### Your objective
Transcribe every entry precisely, omitting nothing.

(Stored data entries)
# # # # # # #

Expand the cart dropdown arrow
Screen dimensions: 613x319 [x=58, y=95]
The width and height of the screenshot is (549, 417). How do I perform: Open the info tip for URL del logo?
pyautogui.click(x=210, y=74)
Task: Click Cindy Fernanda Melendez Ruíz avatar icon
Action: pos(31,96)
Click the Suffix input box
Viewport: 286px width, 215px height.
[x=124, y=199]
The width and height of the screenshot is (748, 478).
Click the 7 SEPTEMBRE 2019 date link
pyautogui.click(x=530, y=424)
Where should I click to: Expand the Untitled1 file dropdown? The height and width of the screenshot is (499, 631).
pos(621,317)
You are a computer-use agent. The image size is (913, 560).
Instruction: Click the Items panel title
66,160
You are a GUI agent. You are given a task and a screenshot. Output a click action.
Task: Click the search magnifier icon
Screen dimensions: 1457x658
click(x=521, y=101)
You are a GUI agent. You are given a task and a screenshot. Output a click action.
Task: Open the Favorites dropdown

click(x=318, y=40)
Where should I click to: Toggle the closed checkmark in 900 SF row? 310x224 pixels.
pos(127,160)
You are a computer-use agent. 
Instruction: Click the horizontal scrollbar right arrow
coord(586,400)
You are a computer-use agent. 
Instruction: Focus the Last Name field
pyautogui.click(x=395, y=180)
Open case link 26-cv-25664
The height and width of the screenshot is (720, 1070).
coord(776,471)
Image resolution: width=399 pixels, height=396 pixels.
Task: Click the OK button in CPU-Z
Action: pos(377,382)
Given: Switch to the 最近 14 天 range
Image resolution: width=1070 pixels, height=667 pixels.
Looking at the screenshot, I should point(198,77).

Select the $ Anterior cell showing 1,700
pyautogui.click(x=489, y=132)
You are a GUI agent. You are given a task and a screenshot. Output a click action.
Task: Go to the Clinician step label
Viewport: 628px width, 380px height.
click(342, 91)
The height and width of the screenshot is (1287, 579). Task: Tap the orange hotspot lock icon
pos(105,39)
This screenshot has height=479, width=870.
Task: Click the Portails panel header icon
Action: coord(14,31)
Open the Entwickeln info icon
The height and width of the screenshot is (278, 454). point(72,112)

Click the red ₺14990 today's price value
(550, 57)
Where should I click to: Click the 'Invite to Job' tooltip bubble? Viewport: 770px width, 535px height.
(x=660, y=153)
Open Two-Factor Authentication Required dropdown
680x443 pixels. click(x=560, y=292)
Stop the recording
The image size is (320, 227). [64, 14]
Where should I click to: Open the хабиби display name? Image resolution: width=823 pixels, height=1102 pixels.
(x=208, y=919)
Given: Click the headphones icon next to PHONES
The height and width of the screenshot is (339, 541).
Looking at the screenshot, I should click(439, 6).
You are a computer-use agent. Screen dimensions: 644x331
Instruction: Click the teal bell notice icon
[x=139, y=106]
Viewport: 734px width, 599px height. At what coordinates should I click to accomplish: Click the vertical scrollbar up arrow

# # # # # # #

### Task output
Expand the cart dropdown arrow
Screen dimensions: 613x319 [x=58, y=95]
The width and height of the screenshot is (549, 417). How do I perform: Open the info tip for URL del logo?
pyautogui.click(x=210, y=74)
Task: Click Cindy Fernanda Melendez Ruíz avatar icon
Action: pos(31,96)
Click the Suffix input box
Viewport: 286px width, 215px height.
[x=124, y=199]
The width and height of the screenshot is (748, 478).
Click the 7 SEPTEMBRE 2019 date link
pyautogui.click(x=530, y=424)
Where should I click to: Expand the Untitled1 file dropdown? The height and width of the screenshot is (499, 631).
pos(621,317)
You are a computer-use agent. The image size is (913, 560).
Instruction: Click the Items panel title
66,160
You are a GUI agent. You are given a task and a screenshot. Output a click action.
Task: Click the search magnifier icon
Screen dimensions: 1457x658
click(x=521, y=101)
You are a GUI agent. You are given a task and a screenshot. Output a click action.
Task: Open the Favorites dropdown

click(x=318, y=40)
Where should I click to: Toggle the closed checkmark in 900 SF row? 310x224 pixels.
pos(127,160)
You are a computer-use agent. 
Instruction: Click the horizontal scrollbar right arrow
coord(586,400)
You are a computer-use agent. 
Instruction: Focus the Last Name field
pyautogui.click(x=395, y=180)
Open case link 26-cv-25664
The height and width of the screenshot is (720, 1070).
coord(776,471)
Image resolution: width=399 pixels, height=396 pixels.
Task: Click the OK button in CPU-Z
Action: pos(377,382)
Given: Switch to the 最近 14 天 range
Image resolution: width=1070 pixels, height=667 pixels.
Looking at the screenshot, I should point(198,77).

Select the $ Anterior cell showing 1,700
pyautogui.click(x=489, y=132)
You are a GUI agent. You are given a task and a screenshot. Output a click action.
Task: Go to the Clinician step label
Viewport: 628px width, 380px height.
click(342, 91)
The height and width of the screenshot is (1287, 579). Task: Tap the orange hotspot lock icon
pos(105,39)
This screenshot has height=479, width=870.
Task: Click the Portails panel header icon
Action: coord(14,31)
Open the Entwickeln info icon
The height and width of the screenshot is (278, 454). point(72,112)

Click the red ₺14990 today's price value
(550, 57)
Where should I click to: Click the 'Invite to Job' tooltip bubble? Viewport: 770px width, 535px height.
(x=660, y=153)
Open Two-Factor Authentication Required dropdown
680x443 pixels. click(x=560, y=292)
Stop the recording
The image size is (320, 227). [64, 14]
Where should I click to: Open the хабиби display name? Image resolution: width=823 pixels, height=1102 pixels.
(x=208, y=919)
Given: Click the headphones icon next to PHONES
The height and width of the screenshot is (339, 541).
Looking at the screenshot, I should click(439, 6).
You are a computer-use agent. Screen dimensions: 644x331
Instruction: Click the teal bell notice icon
[x=139, y=106]
Viewport: 734px width, 599px height. At what coordinates should I click to accomplish: Click the vertical scrollbar up arrow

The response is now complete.